I wonder if we're going to end up in an arms race between AIs masquerading as contributors (and security researchers) trying to introduce vulnerabilities into popular libraries, and AIs trying to detect and fix them.
If you are doing security of all things - why wouldn't you verify the provenance of your tooling and libs?
DeepMind = not available for use
Can we just flag this since it’s not actually a thing available to anyone?
4.5 million lines of code for one fix is impressive for an LLM agent, but there's so little detail in this post otherwise. Perhaps this is a tease to what will be released on Thursday...
Not a fan of future products being announced as if they are here but are basically is still in "Internal Research" stages. I'm not sure who this is really helping? except creating unnecessary anticipation which we kinda all know are in this loop lately of "yes it works great, but".
So it is a secret tool, they will "gradually reach out to interested maintainers of critical open source projects with CodeMender-generated patches", then they "hope to release CodeMender as a tool that can be used by all software developers".

Why is everything in "AI" shrouded in mystery, hidden behind $200 monthly payments and has glossy announcements. Just release the damn thing and let us test it. You know, like the software we write and that you steal from us.

It could instead be used to automate the finding of zero-days.

And $200 payments is probably revenue neutral for actual cost of this stuff.

I'm optimistic that it's easier to find/solve vulnerabilities via auto pen-testing / patching, and other security measures, than it will be to find/exploit vulnerabilities after - ie defense is easier in an auto-security world.

Does anyone disagree?

This is purely my intuition, but I'm interested in how others are thinking about it.

All this with the mega caveat of this assuming very widespread adoption of these defenses, which we know won't be true and auto-hacking may be rampant for a while.

In many small companies (e.g. startups), the attackers are far more experienced and skilled than are the defenders. For attacking specific targets, they also have the leisure of choosing the timing of the attack - maybe the CTO just boarded a four hour flight?
Does anybody know how such LLMs are trained/fine-tuned?
If you want to get reliable automated fixes today, I'd encourage you to enable code scanning on your repo. It's free for open-source repos and includes Copilot Autofix (also for free).

We've already seen more than 100,000 fixes applied with Autofix in the last 6 months, and we're constantly improving it. It's powered by CodeQL, our deterministic and in-depth static analysis engine, which also recently gained support for Rust.

To enable go to your repo -> Security -> code scanning.

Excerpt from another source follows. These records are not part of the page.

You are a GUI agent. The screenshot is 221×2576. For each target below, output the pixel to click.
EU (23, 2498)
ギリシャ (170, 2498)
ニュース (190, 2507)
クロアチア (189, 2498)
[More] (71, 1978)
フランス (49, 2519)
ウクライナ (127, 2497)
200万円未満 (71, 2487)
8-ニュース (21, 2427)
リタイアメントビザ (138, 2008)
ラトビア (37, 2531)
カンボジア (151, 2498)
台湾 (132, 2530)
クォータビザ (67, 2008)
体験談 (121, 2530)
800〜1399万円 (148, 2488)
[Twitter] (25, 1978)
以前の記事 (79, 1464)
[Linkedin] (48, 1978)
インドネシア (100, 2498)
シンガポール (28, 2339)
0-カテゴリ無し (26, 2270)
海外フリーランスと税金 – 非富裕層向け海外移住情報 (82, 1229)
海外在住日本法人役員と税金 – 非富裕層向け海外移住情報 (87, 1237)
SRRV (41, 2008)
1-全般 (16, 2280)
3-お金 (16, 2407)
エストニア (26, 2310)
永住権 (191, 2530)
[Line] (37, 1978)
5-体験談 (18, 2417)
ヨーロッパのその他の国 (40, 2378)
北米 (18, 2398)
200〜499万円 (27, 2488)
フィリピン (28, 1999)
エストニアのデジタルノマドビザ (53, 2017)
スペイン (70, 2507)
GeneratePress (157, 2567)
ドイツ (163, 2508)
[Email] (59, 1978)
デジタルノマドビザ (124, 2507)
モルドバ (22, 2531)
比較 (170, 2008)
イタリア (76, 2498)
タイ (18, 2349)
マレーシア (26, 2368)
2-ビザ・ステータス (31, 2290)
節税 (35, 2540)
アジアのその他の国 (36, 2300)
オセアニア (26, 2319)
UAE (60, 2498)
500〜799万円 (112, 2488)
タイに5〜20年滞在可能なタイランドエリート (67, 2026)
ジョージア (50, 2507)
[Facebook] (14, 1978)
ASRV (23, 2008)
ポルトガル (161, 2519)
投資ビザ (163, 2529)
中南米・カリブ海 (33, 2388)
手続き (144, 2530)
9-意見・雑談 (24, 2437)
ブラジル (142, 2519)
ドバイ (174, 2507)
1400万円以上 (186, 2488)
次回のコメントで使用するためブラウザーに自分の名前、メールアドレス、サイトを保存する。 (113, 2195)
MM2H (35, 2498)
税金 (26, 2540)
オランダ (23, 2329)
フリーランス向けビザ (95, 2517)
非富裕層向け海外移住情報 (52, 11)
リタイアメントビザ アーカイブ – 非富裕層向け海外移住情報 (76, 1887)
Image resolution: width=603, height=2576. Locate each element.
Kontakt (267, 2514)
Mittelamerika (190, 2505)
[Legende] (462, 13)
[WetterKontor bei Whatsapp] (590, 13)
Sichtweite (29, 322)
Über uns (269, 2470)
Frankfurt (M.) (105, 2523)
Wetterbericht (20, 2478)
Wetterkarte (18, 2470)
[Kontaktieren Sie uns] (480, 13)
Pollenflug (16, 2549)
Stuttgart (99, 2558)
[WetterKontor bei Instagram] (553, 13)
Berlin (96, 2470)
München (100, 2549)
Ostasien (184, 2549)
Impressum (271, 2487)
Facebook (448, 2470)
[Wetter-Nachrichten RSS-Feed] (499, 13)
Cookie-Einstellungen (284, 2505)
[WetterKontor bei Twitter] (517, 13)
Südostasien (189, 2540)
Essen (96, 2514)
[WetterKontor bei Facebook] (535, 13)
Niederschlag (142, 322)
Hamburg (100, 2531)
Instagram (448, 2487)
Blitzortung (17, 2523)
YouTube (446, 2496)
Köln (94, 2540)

Read more about how autofix works here: https://docs.github.com/en/code-security/code-scanning/manag...

And stay tuned for GitHub Universe in a few weeks for other relevant announcements ;).

Disclaimer: I'm the Product lead on detection & remediation engines at GitHub

Please tell your people about 2FA SMS delivery issues to certain West African countries. I'd rather have it via email or have the option of WhatsApp

I was fine before 2FA and I'm willing to pay to go without. Same username

Can't scan my code if I can't access my account

If this is released publicly it will be immediately used to find zero-days in software by black hats.
Remember kids! Everything is dual use.